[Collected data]

- - - -

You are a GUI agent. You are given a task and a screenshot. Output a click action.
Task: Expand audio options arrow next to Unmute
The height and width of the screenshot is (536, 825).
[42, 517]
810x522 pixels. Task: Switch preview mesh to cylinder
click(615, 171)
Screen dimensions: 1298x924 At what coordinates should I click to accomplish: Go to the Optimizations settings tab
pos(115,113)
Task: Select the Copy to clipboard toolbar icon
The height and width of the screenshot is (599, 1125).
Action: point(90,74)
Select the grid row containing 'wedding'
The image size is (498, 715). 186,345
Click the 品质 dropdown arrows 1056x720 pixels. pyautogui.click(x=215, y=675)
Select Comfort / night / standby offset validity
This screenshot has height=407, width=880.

- - - -

→ **Task prompt**: Print out every record again, exactly and in full.

→ **Result of this exercise**:
You are a GUI agent. You are given a task and a screenshot. Output a click action.
Task: Expand audio options arrow next to Unmute
The height and width of the screenshot is (536, 825).
[42, 517]
810x522 pixels. Task: Switch preview mesh to cylinder
click(615, 171)
Screen dimensions: 1298x924 At what coordinates should I click to accomplish: Go to the Optimizations settings tab
pos(115,113)
Task: Select the Copy to clipboard toolbar icon
The height and width of the screenshot is (599, 1125).
Action: point(90,74)
Select the grid row containing 'wedding'
The image size is (498, 715). 186,345
Click the 品质 dropdown arrows 1056x720 pixels. pyautogui.click(x=215, y=675)
Select Comfort / night / standby offset validity
This screenshot has height=407, width=880.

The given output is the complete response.